Data:
-*-*-
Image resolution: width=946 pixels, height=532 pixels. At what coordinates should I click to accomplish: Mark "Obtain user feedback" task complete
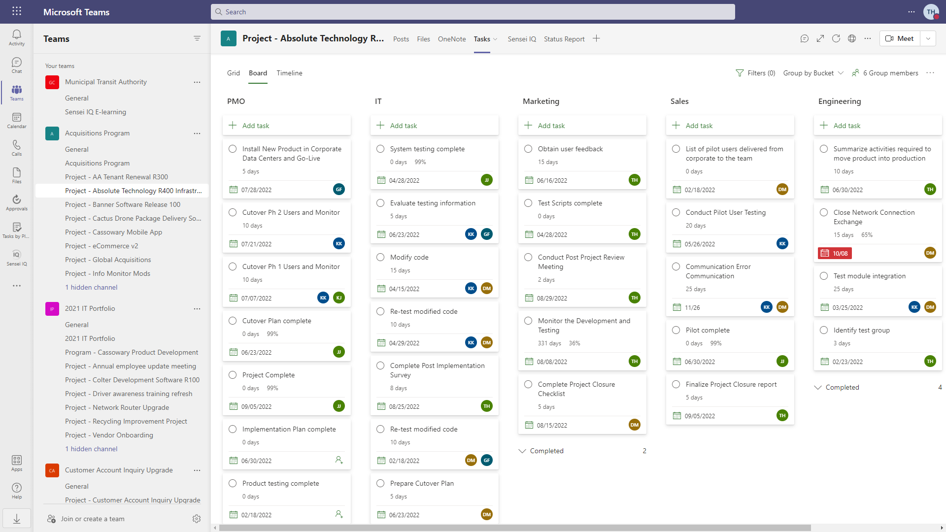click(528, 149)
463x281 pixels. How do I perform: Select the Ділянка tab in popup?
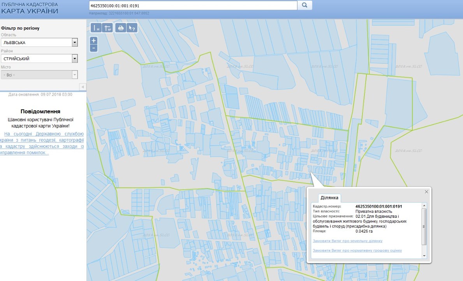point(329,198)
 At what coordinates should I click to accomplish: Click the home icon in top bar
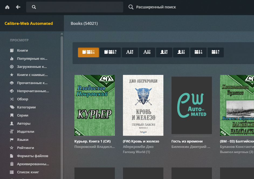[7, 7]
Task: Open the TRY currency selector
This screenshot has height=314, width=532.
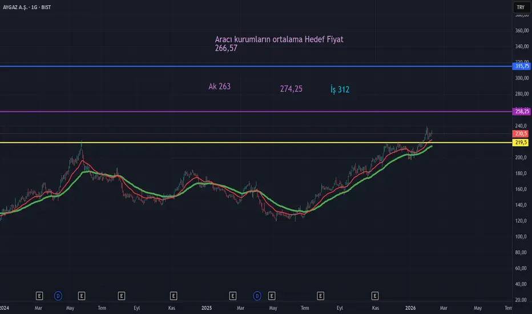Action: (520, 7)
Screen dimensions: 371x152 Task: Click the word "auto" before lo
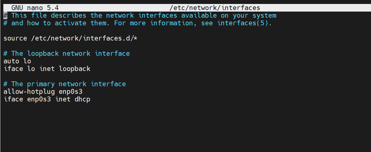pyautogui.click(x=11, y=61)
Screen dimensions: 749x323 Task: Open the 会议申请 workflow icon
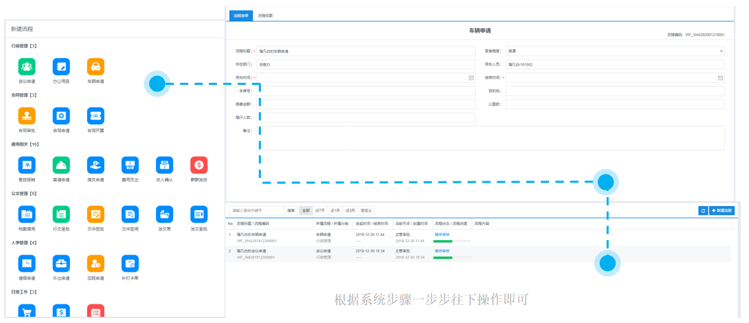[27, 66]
-*-*-
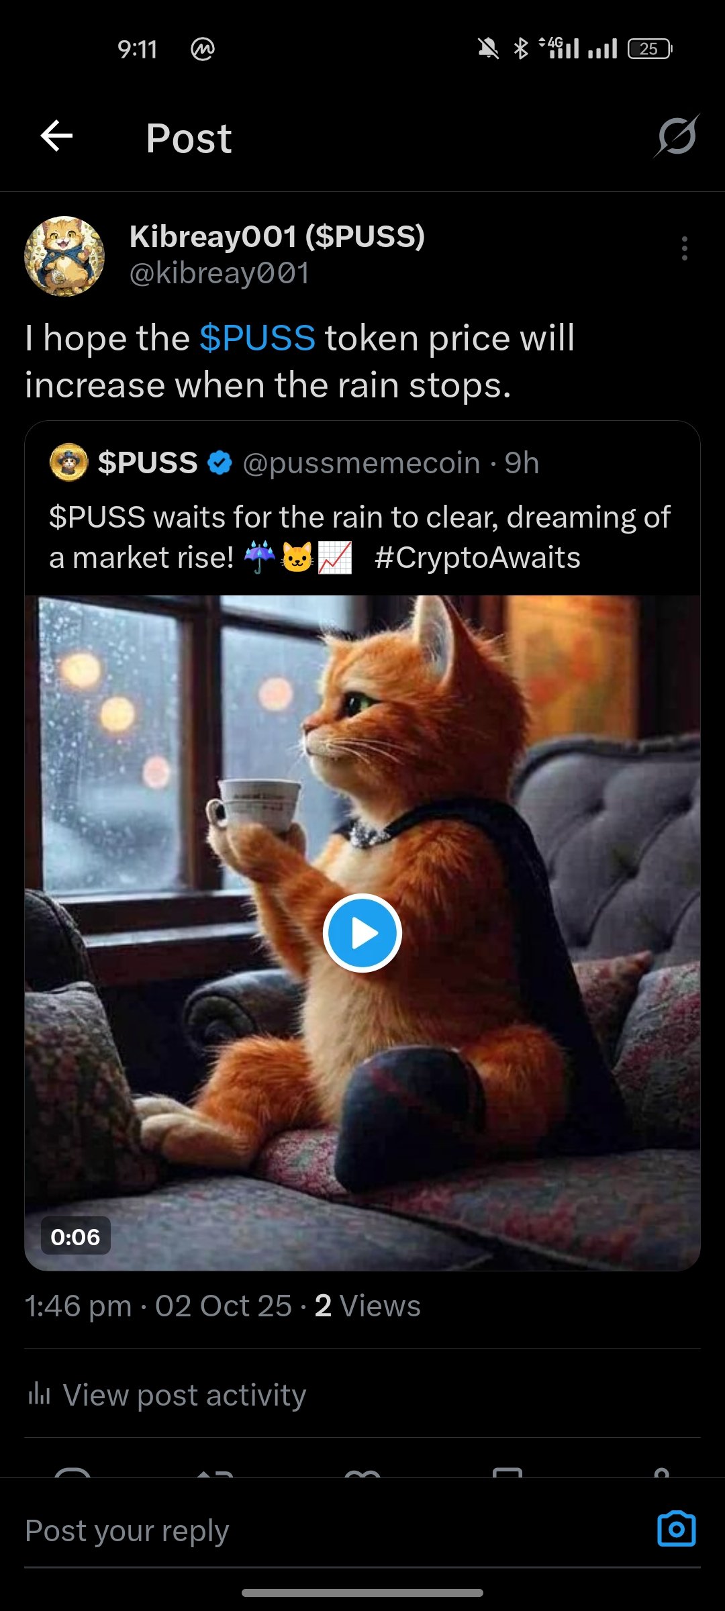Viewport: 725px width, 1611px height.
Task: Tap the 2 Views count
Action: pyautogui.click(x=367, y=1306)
-*-*-
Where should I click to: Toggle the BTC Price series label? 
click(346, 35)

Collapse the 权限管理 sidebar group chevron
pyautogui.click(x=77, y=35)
-*-*-
Your objective: What belongs in the answer is each line above from the line with "463x281 pixels. How" to the line with "Task: Open the TRY currency selector", inclusive, reproduced exactly and free of pictures.

Solved exercise:
463x281 pixels. How do I perform: Select the Ділянка tab in popup?
point(329,198)
 At what coordinates should I click to accomplish: Click the home icon in top bar
[7, 7]
Task: Open the TRY currency selector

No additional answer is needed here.